Unlike other genres, such as the western or the musical, film noir is a notoriously elusive and baggy concept. It has always been easier to recognize a film noir than to define the term. 

Let’s begin with the term itself, which means “dark cinema.” How did a French term wind up being applied to a body of American movies?

Between 1940 and 1945, France was occupied by Nazis, making it enemy territory for the United States and thus a country forbidden to receive Hollywood films. By the war’s end, there was a five-year backlog of American movies for French viewers to see.

During the summer of 1946, from mid July until the end of August, five films followed one another on the cinema screens of Paris. These were Double Indemnity (1944), The Maltese Falcon (1940), Laura (1944), Murder, My Sweet (1944), and The Woman in the Window (1945).

French film critics, particularly one named Nino Frank, wrote essays in which they argued that these films were much more cynical, visually interesting, and narratively experimental than most other Hollywood movies. Frank singled out their interest in “criminal psychology” as the aspect that most distinguished these five movies from other, earlier films about crime.
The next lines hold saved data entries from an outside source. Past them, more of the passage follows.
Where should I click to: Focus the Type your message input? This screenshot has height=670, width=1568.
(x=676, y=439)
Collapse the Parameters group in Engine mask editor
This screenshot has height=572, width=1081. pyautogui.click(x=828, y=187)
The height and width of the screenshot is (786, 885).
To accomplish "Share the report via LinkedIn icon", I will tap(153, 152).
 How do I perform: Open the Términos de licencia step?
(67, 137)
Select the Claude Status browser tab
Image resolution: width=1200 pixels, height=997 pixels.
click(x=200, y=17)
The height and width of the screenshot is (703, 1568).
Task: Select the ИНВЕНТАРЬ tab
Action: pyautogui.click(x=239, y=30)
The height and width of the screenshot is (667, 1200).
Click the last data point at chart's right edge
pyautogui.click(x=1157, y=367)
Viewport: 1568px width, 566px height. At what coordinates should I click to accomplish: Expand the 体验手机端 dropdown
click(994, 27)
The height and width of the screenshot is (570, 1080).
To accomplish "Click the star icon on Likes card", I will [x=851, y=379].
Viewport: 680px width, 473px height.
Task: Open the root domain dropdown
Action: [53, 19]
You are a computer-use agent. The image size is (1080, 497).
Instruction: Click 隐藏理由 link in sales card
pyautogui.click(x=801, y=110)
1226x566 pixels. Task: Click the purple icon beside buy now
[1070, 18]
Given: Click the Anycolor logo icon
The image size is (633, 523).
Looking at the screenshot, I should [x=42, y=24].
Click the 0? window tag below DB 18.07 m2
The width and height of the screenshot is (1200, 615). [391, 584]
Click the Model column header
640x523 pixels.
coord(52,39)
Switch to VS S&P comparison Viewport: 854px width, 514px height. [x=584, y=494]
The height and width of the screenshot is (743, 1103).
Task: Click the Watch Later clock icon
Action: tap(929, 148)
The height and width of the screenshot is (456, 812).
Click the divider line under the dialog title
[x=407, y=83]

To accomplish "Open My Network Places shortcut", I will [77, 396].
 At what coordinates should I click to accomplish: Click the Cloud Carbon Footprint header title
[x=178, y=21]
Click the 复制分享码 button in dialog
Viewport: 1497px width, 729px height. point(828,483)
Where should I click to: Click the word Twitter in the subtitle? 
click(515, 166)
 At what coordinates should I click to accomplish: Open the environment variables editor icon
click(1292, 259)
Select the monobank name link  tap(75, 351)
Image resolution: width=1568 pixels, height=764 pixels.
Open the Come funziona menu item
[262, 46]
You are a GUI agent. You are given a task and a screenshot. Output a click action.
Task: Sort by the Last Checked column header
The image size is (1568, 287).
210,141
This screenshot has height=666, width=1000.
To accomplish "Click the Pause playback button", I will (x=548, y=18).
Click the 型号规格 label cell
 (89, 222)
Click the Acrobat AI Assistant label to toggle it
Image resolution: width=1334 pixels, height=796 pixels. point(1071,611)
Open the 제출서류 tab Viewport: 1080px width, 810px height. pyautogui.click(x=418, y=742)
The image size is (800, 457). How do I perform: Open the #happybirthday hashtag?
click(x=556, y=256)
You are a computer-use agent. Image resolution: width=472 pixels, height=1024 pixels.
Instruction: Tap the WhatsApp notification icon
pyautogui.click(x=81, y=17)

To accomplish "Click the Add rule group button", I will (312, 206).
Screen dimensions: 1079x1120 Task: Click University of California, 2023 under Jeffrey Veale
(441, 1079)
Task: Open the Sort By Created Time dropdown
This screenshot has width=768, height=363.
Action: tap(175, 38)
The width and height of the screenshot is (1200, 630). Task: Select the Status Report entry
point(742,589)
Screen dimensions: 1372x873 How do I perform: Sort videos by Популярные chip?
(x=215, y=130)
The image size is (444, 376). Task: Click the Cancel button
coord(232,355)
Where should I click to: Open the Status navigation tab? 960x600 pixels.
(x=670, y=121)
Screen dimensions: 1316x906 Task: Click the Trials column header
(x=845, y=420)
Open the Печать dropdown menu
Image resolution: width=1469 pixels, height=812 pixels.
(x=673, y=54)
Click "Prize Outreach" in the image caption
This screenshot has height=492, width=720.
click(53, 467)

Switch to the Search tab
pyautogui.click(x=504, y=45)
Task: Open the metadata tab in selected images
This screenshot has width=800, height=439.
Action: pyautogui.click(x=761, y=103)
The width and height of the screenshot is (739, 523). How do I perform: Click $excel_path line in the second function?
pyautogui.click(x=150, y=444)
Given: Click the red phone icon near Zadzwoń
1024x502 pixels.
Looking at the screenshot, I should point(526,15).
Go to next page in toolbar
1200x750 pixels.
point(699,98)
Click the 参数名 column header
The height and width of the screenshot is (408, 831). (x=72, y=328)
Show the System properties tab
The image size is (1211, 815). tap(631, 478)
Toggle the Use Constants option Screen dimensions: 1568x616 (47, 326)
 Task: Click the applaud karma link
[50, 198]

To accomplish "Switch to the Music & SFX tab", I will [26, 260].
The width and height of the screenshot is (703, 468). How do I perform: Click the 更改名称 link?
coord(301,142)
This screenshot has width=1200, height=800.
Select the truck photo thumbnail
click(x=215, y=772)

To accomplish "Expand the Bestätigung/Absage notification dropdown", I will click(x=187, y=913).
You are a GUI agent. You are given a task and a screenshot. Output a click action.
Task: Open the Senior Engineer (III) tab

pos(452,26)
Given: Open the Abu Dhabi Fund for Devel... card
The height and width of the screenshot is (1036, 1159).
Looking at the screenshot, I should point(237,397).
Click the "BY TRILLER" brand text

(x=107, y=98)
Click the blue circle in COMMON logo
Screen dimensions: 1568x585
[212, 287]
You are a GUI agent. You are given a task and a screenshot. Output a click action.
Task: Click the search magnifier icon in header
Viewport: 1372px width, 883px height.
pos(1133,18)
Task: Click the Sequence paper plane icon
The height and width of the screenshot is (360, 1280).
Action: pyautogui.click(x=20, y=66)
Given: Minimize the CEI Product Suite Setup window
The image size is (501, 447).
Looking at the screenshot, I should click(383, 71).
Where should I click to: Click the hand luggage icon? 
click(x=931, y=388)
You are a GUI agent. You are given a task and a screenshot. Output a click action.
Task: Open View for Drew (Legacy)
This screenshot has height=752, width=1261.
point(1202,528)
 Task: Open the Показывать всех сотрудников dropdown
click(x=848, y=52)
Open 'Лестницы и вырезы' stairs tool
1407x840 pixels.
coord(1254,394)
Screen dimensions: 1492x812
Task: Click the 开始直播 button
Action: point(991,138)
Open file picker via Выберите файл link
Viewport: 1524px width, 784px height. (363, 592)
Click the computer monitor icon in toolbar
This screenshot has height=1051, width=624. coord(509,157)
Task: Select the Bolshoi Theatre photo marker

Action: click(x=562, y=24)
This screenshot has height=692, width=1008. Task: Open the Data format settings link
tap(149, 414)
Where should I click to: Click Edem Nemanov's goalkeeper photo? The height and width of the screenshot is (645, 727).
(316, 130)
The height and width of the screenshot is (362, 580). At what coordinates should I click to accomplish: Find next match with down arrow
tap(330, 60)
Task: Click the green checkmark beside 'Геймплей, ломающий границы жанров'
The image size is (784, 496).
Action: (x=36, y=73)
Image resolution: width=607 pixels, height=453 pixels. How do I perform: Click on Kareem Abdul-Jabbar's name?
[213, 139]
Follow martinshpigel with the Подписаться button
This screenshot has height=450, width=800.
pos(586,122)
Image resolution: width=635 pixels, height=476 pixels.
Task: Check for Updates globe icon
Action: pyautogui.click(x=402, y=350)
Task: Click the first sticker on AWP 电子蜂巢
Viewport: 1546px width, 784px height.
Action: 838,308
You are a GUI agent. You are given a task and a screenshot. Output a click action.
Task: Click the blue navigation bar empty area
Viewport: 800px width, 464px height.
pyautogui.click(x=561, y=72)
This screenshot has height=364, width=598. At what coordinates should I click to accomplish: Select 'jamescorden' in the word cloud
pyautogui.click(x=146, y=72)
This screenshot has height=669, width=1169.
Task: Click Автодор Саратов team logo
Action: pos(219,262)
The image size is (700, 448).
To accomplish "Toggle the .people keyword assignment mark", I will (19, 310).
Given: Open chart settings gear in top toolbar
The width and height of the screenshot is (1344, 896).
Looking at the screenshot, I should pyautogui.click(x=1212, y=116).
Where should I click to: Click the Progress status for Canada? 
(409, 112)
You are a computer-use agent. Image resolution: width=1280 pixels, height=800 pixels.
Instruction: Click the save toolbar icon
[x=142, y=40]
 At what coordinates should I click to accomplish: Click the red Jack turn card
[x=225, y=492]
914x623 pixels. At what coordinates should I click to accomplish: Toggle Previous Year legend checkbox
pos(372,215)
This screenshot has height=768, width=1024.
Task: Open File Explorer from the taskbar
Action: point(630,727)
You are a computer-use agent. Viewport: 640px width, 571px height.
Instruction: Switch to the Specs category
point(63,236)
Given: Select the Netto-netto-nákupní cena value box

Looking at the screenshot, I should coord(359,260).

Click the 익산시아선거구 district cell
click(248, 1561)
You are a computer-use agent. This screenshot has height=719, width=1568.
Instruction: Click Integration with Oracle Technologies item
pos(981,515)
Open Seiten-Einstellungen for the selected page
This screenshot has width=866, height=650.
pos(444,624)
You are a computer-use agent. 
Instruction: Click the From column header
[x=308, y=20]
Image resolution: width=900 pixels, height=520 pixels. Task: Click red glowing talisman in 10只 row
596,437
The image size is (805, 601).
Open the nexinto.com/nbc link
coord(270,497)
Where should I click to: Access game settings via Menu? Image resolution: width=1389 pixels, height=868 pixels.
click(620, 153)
In 1956, two other French film critics, Raymond Borde and Etienne Chaumeton, wrote the first book on film noir. They identified well over three hundred crime movies that, they argued, should be classified as film noir.

French critics saw these American films as artistic movies, in part, because local conditions predisposed them to view films this way. Postwar France had a notoriously sophisticated film culture, comprised of art houses, journals, and cine-clubs. The discourse on American film noir was thus initiated by two generations of Parisian intellectuals.

Borde and Chaumeton book’s caused quite a stir in France, but got almost no attention in the United States. Soon enough, French film critics turned their attention to other directors and genres and stopped writing about film noir. No one really studied it again until the early 1970s, when American filmmakers like Peter Bogdanovich, Brian DePalma, and Martin Scorsese consciously adapted a noir style and sensibility for their own films.

Paul Schrader, a director and screenwriter, wrote a series of articles in the early 1970s on film noir, famously classifying the time period of classical film noir as 1940, the year of The Maltese Falcon’s release, until 1958, the year that Touch of Evil was released.

By 1975, film noir became associated in American culture with artistic filmmaking and high-brow tastes. Even today, it carries these associations.

Film noir has many characteristics. among these are 1) a complex narrative structure 2) a fascination with urban spaces, especially New York and Los Angeles 3) disturbing portraits of women and feminine sexuality 4) an interest in marginal spaces

Films from which clips were taken:

  • Murder, My Sweet (1950)
  • Sunset Boulevard (1950)
  • Kiss Me Deadly (1955)
  • Touch of Evil (1958)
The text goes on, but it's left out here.